あとがき

 『日曜日なんにもしない同盟』をお読みいただき、ありがとうございます。ますりうむです。

 このあとがきには本編のネタバレを多分に含みます。未読の方は是非一話からお楽しみください。



※※※ネタバレ注意※※※



 日曜日を部屋で怠惰に過ごすだけなお話、いかがだったでしょうか? 後半は部屋でもないし、怠惰でもないお話になってしまいましたが、無事完結を迎えることができました。

 ここでは、『日曜日なんにもしない同盟』の執筆秘話などを、少しだけ公開したいと思います。質問がありましたら、なんなりと応援コメントや近況ノートのコメントをお使いください。


 このお話を思いついたのは、カクヨムに投稿を始めて数日経った頃のことです。現在も連載中の『童話の国のリリィ』が思うようにPVが伸びず、別の方面から読者を引き込めないかと考えて、違うジャンルで新作を書こうとしたのがきっかけです。じゃあ、なにを書くかと思ったとき、毎週決まったルールで同じ時間に更新される読み切りだったら、特徴があって、ますりうむの名前を憶えてくれるのではないか、と浅知恵が働きました。読者の負担にならないように日常物で、分量は読みごたえがある五千文字程度、そして、自由に使える時間が多い日曜日を選びました。

 仕事や学校に追われず、二度寝を貪り、目が覚めてからも布団から出ずにスマホを弄る。そんな時間に読むものがあったら、心地よい日曜日がスタートできるだろう。

 そんな単純な思考のもと、この毎週日曜日朝九時更新というルールが生まれました。

 日曜日のまどろみのお供になる小説と銘打ったところで、じゃあ何を書こうかという疑問にぶち当たります。いろいろと考えた結果、なんにもしないというシンプルな答えにたどり着きました。毎週更新だから取材に行っている暇もありませんし、私の負担を考えたら舞台は部屋の中だけの方がいい。キャラクターも一番書きやすいタイプの主人公とヒロインを選び、部屋の中で遊べるネタをノートに書きだしました。

 書きたいシーンやキャラクター、凝った設定を思いついてから書き始めることが多いですが、このお話は実はそういう打算から始まっています。


 週一連載はそこまで負担ではありませんでした。月曜から金曜日までに日常ネタを収集して、土曜日に書き上げて日曜日に更新する。結末なんて思い描いてもいなくて、現実と同じ時間を二人が歩んでいるように見せることに、尽力していました。台風の話なんて、執筆済みだったモンブランの話を急遽繰り下げてまで、ねじ込んだりしました。

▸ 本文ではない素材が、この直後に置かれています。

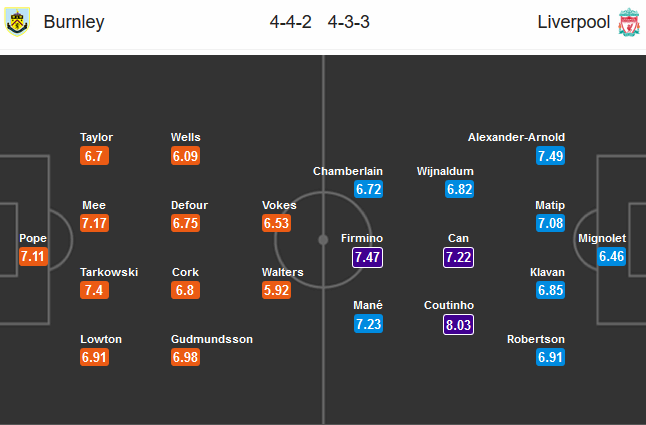Select Mignolet's 6.46 rating badge
The width and height of the screenshot is (646, 425).
pos(612,257)
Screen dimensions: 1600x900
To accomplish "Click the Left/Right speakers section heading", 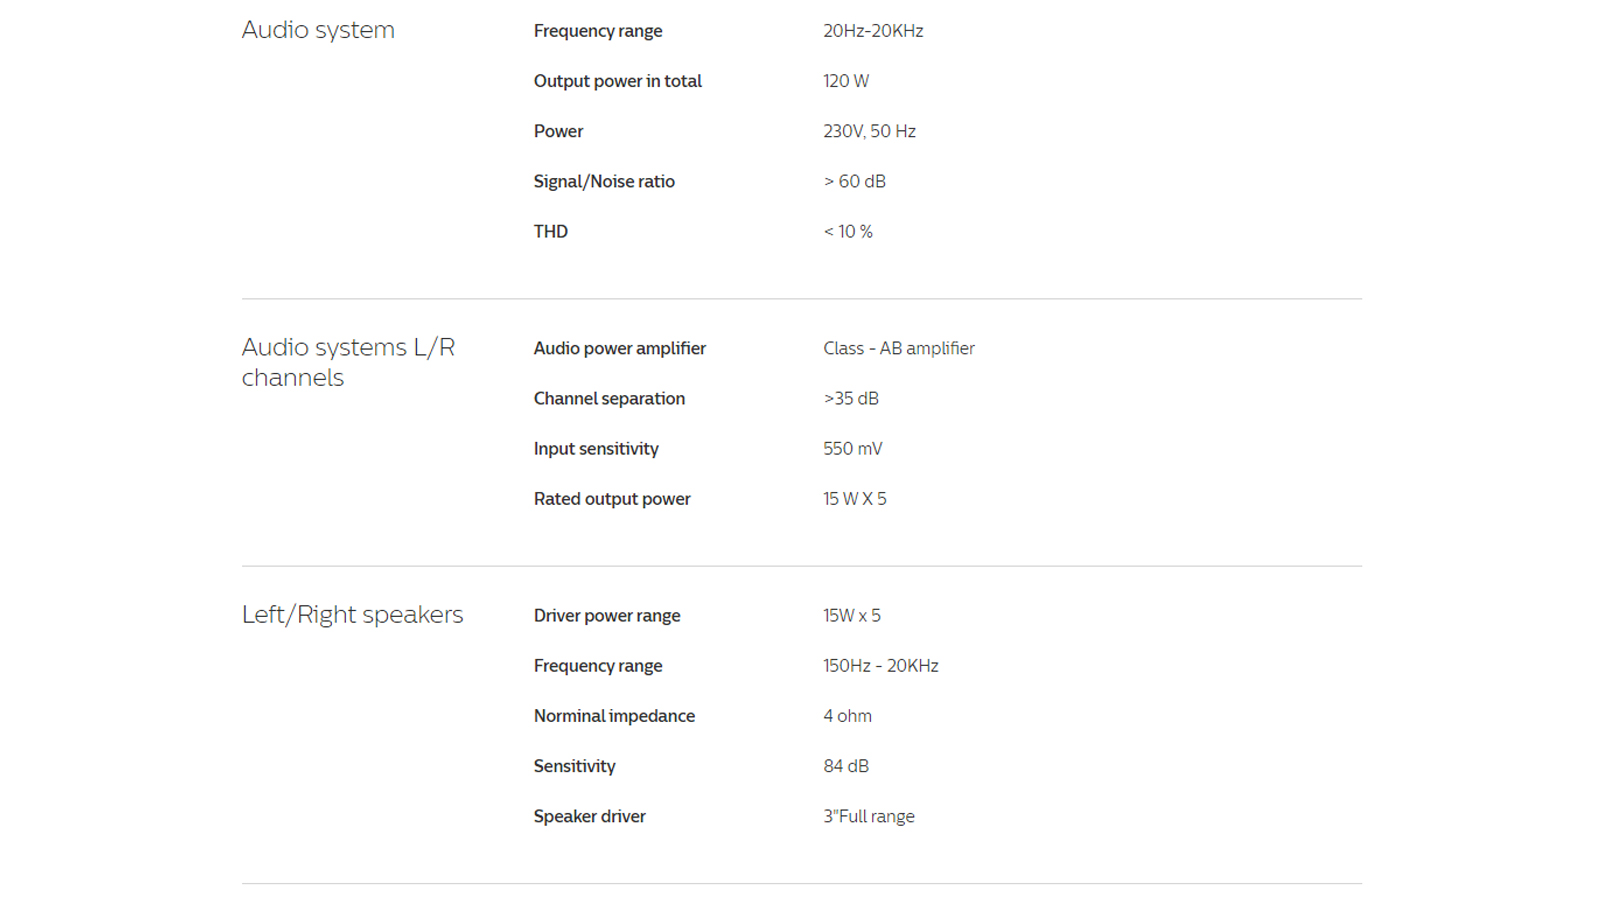I will pyautogui.click(x=352, y=614).
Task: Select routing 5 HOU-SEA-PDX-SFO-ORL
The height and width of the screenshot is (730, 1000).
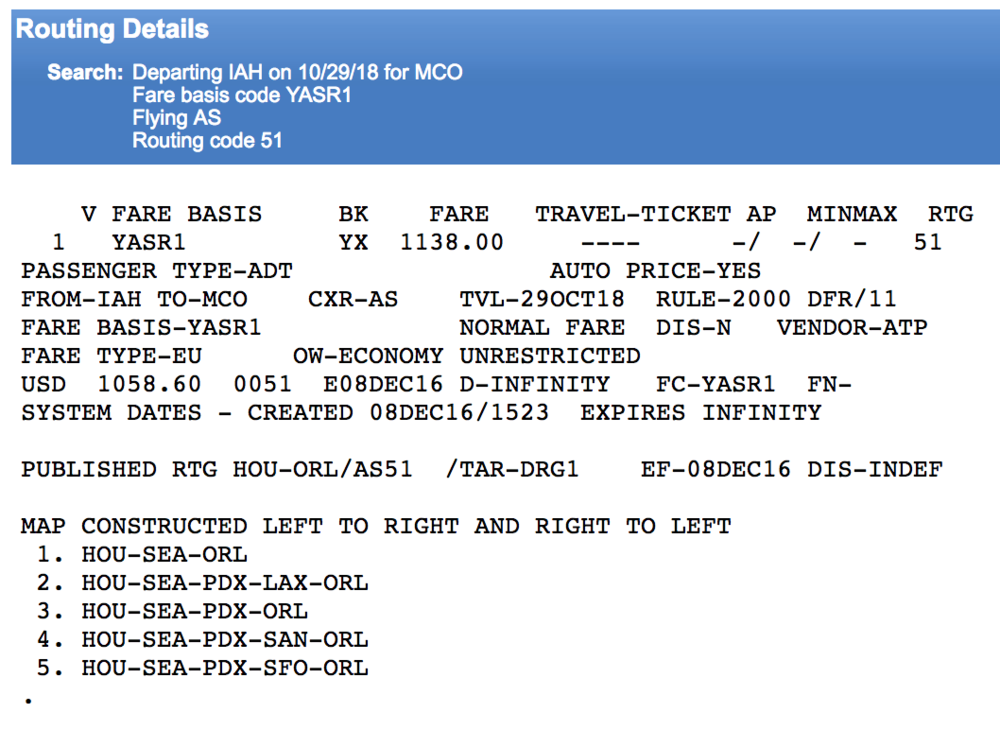Action: pyautogui.click(x=224, y=667)
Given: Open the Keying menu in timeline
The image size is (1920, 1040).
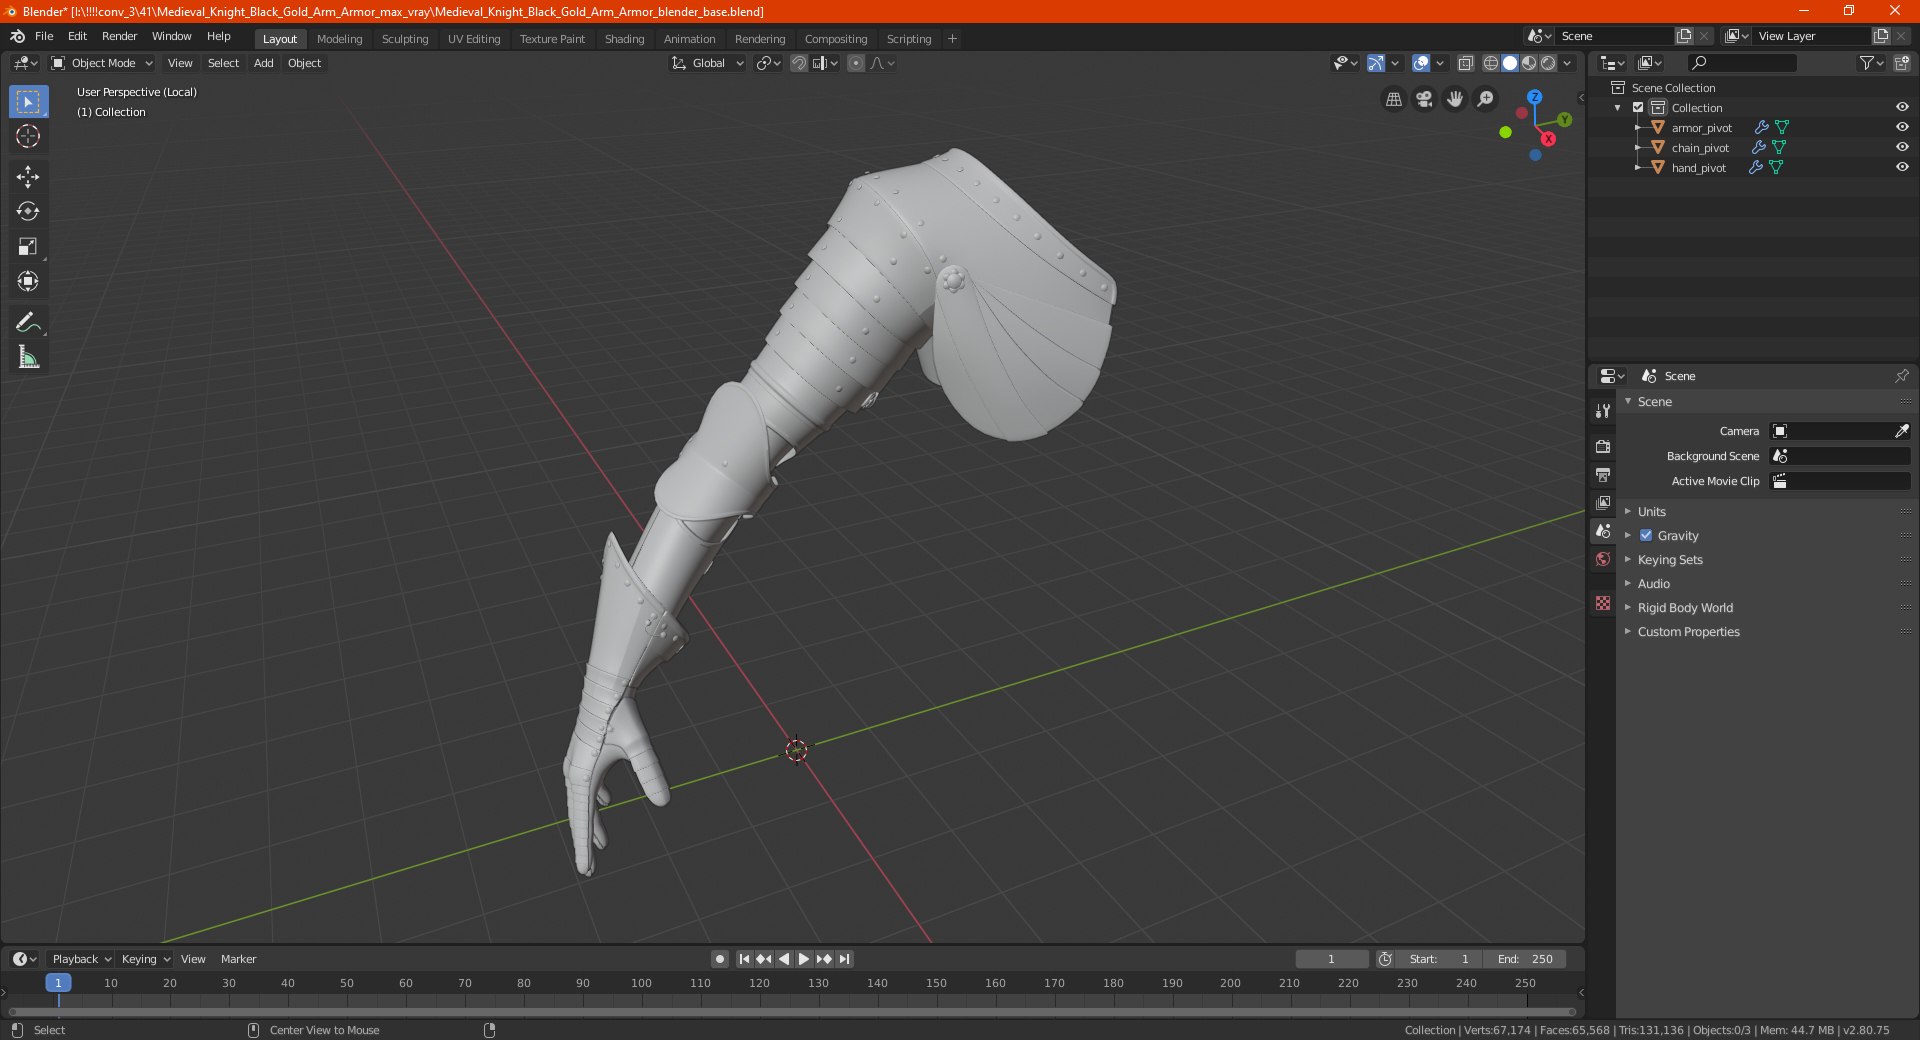Looking at the screenshot, I should click(145, 959).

 そんな平和な日曜日だったわけですが、唐突に魔が差してしまいました。

 それが第10話『■■■■■をしよう」です。もうぶっ壊しに来ているとしか思えないタイトルですよね。でも、延々と続くと思えた日常だからこそ、このエピソードは書きたかったんです。いつも悩みなんて感じさせずに過ごしていたつむぎが、突然部屋に来なくなる。絶望に突き落とされた玲くんが、悩み葛藤し、それでもつむぎに会いたいと奮起するストーリー。現実だってドタキャンされることはありますが、きっとドタキャンする側だって、何かしら事情があるはずです。すれ違った思いを元に戻す玲くんの姿に、諦めない力強さを感じていただけたらという思いを込めています。

 毎週更新から毎日更新にしたもの演出でしたが、これもいい効果を生んでくれました。おかげで執筆は火の車でしたが……。


 そして、最終エピソードです。

 正直なところ、第18話『アパートを飛び出そう』で完結にすることも考えていました。なんにもしないというタイトルを回収し、二人の距離が縮まってハッピーエンド。そういう綺麗な世界も、ありだったのかと思います。

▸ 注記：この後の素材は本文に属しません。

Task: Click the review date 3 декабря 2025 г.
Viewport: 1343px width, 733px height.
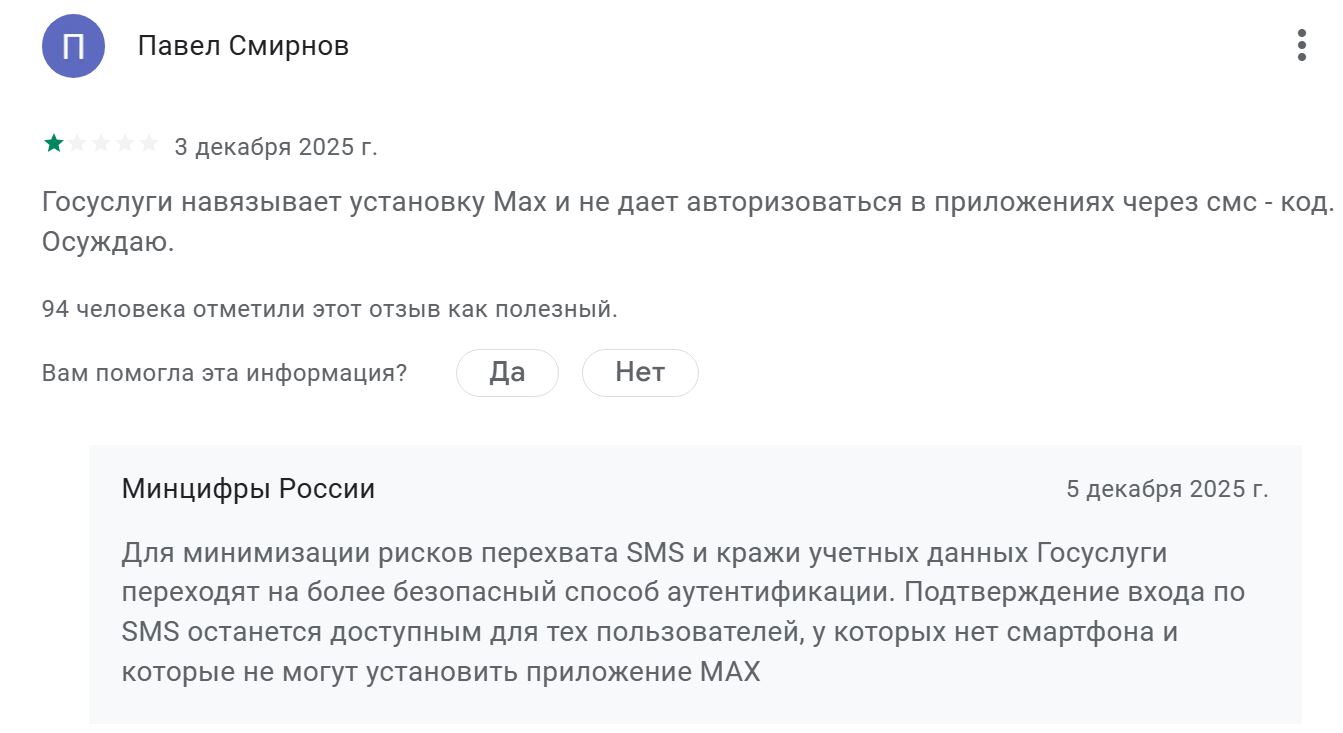Action: tap(276, 147)
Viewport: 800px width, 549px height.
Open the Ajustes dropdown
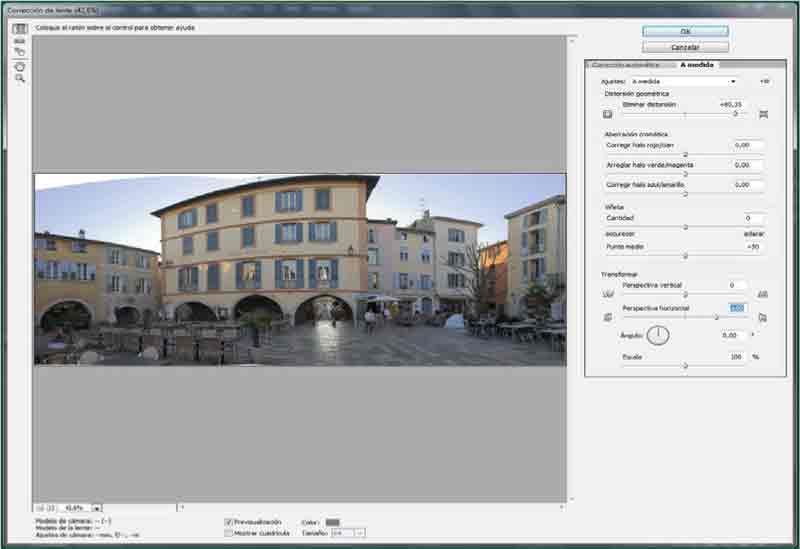(x=683, y=81)
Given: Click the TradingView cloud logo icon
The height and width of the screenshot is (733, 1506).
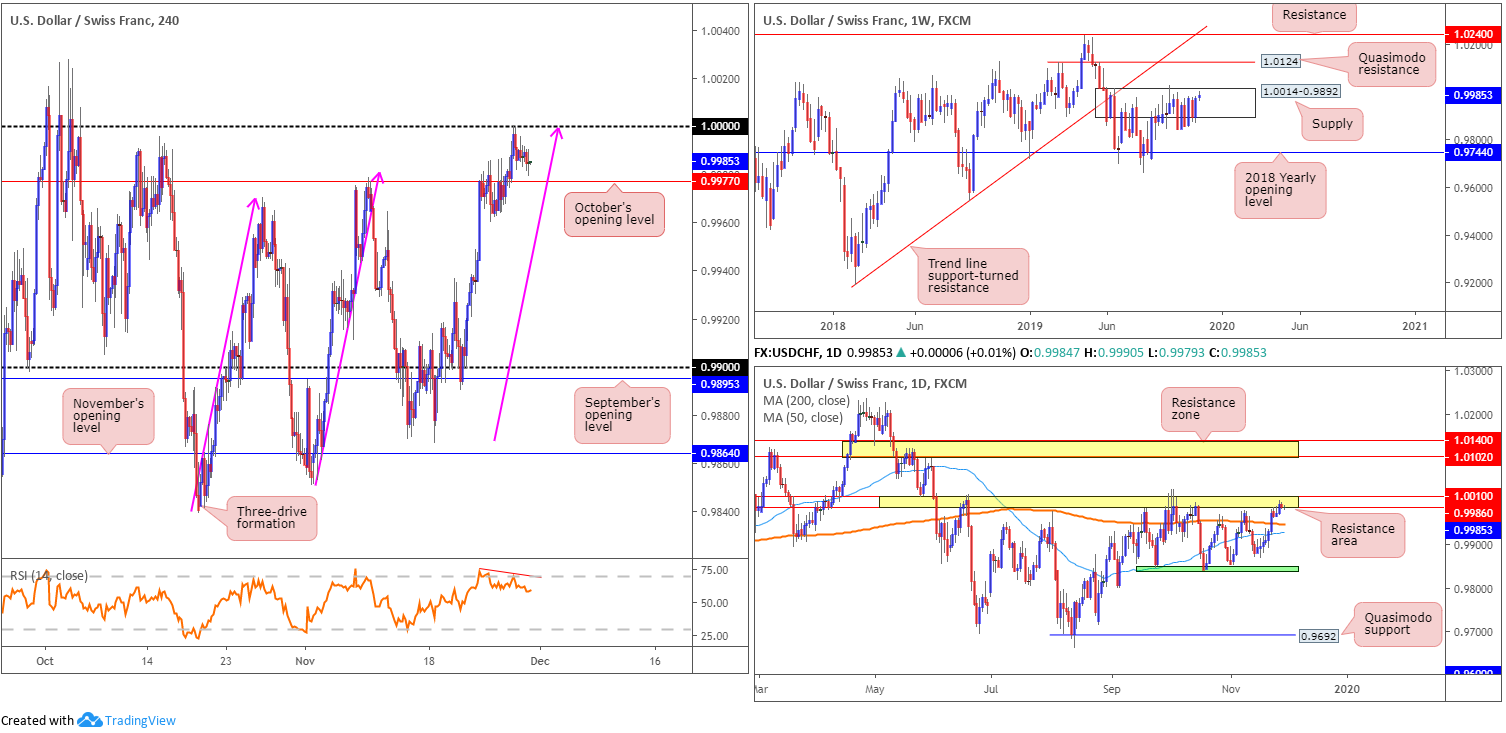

 ですが、やはり、続きを書きました。書かなければ終われないと思ってしまいました。

 ラブコメを盛り上げるのは、二人の間にどれだけ大きな障害があるかにかかっていると思います。ラブコメを謳っているのにラブ要素は薄く、時たま二人の会話に違和感があったことに感付いている方もいたことでしょう。裸で風呂から出てくる玲につむぎが動揺していなかったり、二人の間に赤ちゃんはできないと言ったり……。この物語の最大の障害は、性別、だったんです。

 是非とも皆さんに聞いてみたいです。いったいどこで、玲くんが女性だと気付かれましたでしょうか?

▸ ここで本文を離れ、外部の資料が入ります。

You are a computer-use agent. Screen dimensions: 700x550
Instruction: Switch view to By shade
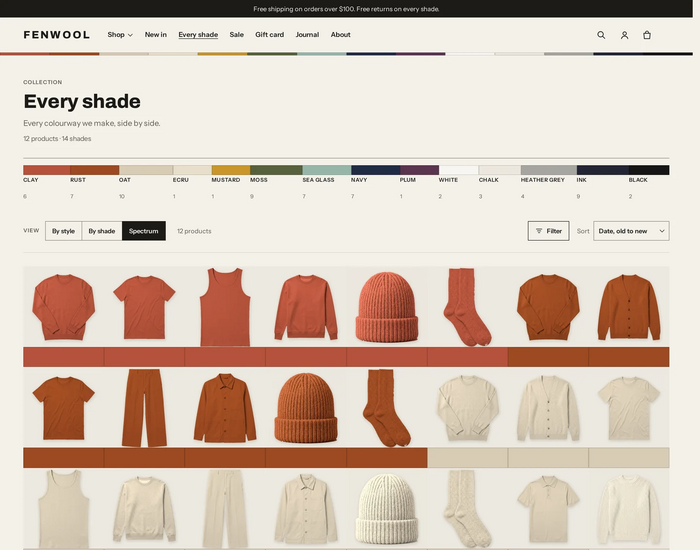click(x=102, y=231)
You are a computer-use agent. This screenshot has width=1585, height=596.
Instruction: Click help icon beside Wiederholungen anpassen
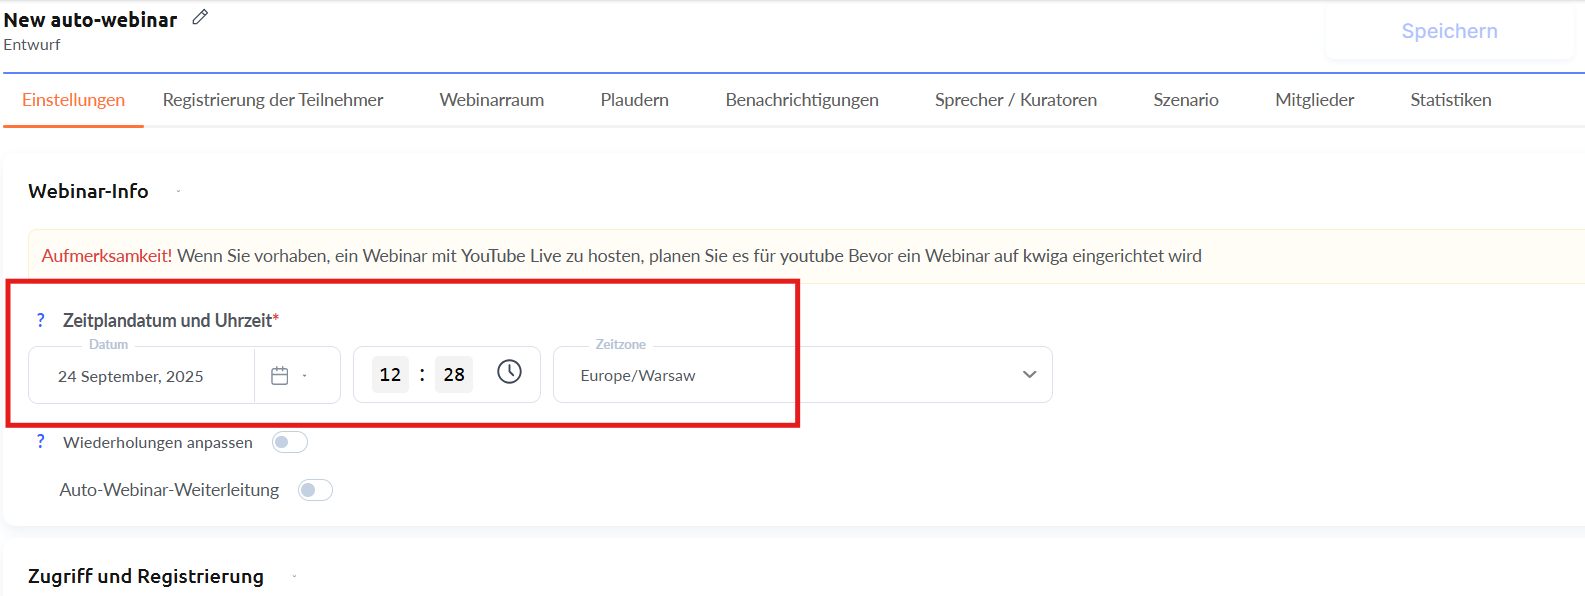[41, 441]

 絵がある漫画やアニメにはできない小説だからできるトリック。いかがだったでしょうか?

 ラブコメの主人公が実は女性だった、しかもクライマックスの土壇場でそれが明かされるどんでん返し。自分で言うのもなんですが前代未聞です。少なくとも私は読んだことがありません。そもそもラブコメと呼べるのかすら怪しくなってしまいます。

 でも、書きました。ふわふわした世界のまま、二人が一度もぶつかることがないまま終わるなんてできませんでした。私の中にも、二人にくっついてほしいという願望があったのでしょう。つむぎが強くて本当に良かった。

 二人の幸福な未来を、心から願っています。


 さて、長々と書いてきましたが、あとがきもこれで終わりです。

 打算から始めたお話ではありましたが、書ききってみればとても思い入れのあるお話になっていました。それもこれも、毎回お読みいただいた読者のおかげです。毎週更新から毎日更新に変わったとき、二十人近い方が最新話を追いかけてくれるのが分かって、とてもうれしかったです。応援本当にありがとうございました。

 一週目をラブコメとして堪能した方は、是非二週目を百合小説としてお楽しみください。新たな世界が開けるかもしれません。


 また新しい物語で巡り合えることを願って。